Figure 2 – “Hockey stick” forecasting:

FP&A three stages of rolling forecast maturity Fig2

A forecast helps to shape a different future, so it should be based on analytics and be independent from the target evaluation process.

Why RF?

The number of periods in an RF always remains constant. For example, Figure 3 illustrates a four-quarters rolling forecast.

Figure 3 – Example of a four-quarters rolling forecast:

FP&A three stages of rolling forecast maturity Fig3

In traditional forecasting, the length of planning process contracts with each quarter into the year and extends beyond the year-end wall.

Bjarte Bogsnes, vice president (VP) of performance management development at Norwegian oil and gas multinational Statoil, compares the traditional forecasting process with driving: “During the budgeting cycle we shine a strong light into the future,” he suggests. “Then we turn off the high beams and start driving into the next year with low beams only.

“As we drive on and the quarters pass, the low beams get gradually covered in mud and become weaker and weaker. Is this a safe way of driving in the dark?”

Obviously the answer is ‘no’ and explains why leading organisations opt to use RFs – the benefits are outlined below in Figures 4 and 5.

Figure 4 – Advantages of rolling forecasts:

FP&A three stages of rolling forecast maturity Fig4

Figure 5: IBM study demonstrating “measurable” benefits of a rolling forecast:

FP&A three stages of rolling forecast maturity Fig5

Among the biggest advantages of the RF is that it can help organisations completely abandon their traditional budgeting process. However, having mentioned this advantage at roundtable discussions in several countries, any suggestion that the budget can – and should – be abandoned can evoke fear, rather than enthusiasm. Financial professionals are reluctant to lose the budget as we need it for various reasons: setting bonuses; reporting to market analysts, managing the company’s resources and others.

So are we ready to abandon the budgeting process – or at least to transform it to the more value-adding format? We should be as RFs are the way of the future and can help us on this journey of transformation.

The Maersk Group: from rolling forecast to beyond budgeting

Matthijs Schot, a group FP&A manager from the Maersk Group, shared his company’s experience of RFs at a recent London FP&A Board meeting. He illustrated how cultural, strategic, and operational processes can be transformed into the valuable ecosystem of effective and efficient corporate performance management.

Founded in 1904 as a shipping company, Denmark’s AP Moller Maersk Group is represented in more than 130 countries, with 88,300 employees, and generates annual revenue of US$40bn-plus. In 2010 the group undertook a transformational journey, aiming to eliminate several issues typical of the traditional budgeting process:

• Slow adaptation to changed market conditions.
• Lengthy and costly forecasting processes (detailed bottom up).
• Poor visibility fixed to the current fiscal year end.
• Lack of structure when making investments decisions

Through collaboration and management discussions, Maersk generated the management process design criteria shown in Figure 6:

Figure 6 – Budgeting criteria introduced by Maersk Group:

FP&A three stages of rolling forecast maturity Fig6

Maersk also separated three processes for each purpose in a continuous rolling cycle: quarterly RFs; strategy and capital allocation; and target setting.

The transformation created major benefits for Maersk, including:
• A simplified planning process.
• Improved performance discussions.
• Increased visibility.
• Better and faster decision making/action taking.
• Better targets.

* [DATASET CONTENT]
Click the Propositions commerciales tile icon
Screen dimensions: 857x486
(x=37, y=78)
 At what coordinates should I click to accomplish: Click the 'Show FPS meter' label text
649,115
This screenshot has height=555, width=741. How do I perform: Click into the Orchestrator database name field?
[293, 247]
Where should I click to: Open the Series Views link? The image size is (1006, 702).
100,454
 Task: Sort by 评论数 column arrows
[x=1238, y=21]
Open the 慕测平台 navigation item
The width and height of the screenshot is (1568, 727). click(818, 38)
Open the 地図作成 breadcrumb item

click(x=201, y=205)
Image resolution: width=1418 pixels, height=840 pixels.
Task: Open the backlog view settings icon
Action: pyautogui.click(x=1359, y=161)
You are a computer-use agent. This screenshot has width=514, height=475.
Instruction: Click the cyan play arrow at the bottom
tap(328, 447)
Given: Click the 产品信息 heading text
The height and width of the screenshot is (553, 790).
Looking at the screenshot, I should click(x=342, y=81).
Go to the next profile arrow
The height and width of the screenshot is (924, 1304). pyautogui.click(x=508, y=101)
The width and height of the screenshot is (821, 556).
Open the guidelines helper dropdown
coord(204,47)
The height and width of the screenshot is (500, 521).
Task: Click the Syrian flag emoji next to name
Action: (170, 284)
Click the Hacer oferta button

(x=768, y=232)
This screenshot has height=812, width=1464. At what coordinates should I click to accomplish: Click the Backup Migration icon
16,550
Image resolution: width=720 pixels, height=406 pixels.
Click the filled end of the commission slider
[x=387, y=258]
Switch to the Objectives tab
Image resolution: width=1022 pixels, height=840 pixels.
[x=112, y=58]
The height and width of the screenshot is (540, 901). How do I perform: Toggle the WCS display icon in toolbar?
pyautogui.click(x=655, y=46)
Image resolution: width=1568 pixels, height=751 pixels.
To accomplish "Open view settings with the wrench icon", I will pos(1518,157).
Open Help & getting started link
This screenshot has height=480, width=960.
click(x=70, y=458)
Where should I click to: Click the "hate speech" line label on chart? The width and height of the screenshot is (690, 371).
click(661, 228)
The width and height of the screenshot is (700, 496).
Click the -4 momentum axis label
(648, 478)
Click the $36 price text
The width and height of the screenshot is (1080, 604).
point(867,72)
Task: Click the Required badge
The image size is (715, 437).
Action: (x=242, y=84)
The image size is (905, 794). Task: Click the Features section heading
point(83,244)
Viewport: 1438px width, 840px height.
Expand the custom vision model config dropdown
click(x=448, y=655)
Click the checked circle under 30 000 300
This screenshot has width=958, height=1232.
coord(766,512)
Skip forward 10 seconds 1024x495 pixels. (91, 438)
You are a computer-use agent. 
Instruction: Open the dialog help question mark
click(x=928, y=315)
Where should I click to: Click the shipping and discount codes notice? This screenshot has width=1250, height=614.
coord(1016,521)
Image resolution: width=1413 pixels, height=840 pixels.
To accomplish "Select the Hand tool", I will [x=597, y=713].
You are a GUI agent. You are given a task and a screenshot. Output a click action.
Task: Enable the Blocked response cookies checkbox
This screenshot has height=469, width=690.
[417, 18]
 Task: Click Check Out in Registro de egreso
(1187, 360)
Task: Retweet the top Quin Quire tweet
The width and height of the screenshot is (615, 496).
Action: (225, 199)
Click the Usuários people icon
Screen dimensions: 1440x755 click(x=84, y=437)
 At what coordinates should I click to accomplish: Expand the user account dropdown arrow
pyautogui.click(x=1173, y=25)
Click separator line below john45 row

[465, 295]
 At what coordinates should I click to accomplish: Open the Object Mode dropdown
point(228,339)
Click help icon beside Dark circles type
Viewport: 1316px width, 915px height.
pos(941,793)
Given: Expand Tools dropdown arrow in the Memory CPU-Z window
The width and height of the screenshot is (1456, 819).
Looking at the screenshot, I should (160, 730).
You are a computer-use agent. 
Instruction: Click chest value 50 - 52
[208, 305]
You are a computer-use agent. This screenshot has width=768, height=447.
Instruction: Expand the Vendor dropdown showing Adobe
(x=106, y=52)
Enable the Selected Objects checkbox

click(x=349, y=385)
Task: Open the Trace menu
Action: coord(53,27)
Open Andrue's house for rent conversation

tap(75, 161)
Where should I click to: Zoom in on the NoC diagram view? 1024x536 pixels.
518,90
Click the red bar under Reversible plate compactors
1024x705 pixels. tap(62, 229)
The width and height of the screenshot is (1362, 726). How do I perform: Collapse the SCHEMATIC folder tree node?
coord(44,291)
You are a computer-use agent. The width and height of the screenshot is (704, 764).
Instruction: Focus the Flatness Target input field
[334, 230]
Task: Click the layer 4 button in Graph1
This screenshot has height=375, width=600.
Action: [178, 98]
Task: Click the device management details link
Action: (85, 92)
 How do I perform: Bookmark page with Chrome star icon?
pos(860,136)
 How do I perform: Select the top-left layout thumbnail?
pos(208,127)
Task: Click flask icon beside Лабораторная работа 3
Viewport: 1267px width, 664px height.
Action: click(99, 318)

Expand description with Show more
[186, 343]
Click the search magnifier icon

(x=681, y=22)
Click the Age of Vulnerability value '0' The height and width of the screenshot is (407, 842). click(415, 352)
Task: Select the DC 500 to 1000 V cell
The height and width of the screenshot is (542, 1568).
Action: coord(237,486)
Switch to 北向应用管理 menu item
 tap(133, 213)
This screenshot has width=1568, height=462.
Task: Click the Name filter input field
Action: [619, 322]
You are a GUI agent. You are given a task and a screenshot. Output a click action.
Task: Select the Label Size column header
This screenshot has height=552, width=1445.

* [TASK 1] Could you copy the rolling forecast article word for word, starting with "FP&A three stages of rolling forecast maturity Fig2" and going on through "the year-end wall."?
* [TASK 2] Can you turn the paragraph of the rolling forecast article that opens "Among the biggest advantages" into a short bulleted list that keeps its main facts?
Answer from the rolling forecast article alone, not from the entries.

* [FINAL ANSWER 1]
FP&A three stages of rolling forecast maturity Fig2

A forecast helps to shape a different future, so it should be based on analytics and be independent from the target evaluation process.

Why RF?

The number of periods in an RF always remains constant. For example, Figure 3 illustrates a four-quarters rolling forecast.

Figure 3 – Example of a four-quarters rolling forecast:

FP&A three stages of rolling forecast maturity Fig3

In traditional forecasting, the length of planning process contracts with each quarter into the year and extends beyond the year-end wall.

* [FINAL ANSWER 2]
- One of the biggest advantages of the rolling forecast is that it can help organizations completely abandon the traditional budgeting process.
- At roundtable discussions in several countries, suggesting that the budget can and should be abandoned has evoked fear rather than enthusiasm.
- Financial professionals are reluctant to lose the budget because they need it for setting bonuses, reporting to market analysts, managing company resources, and other purposes.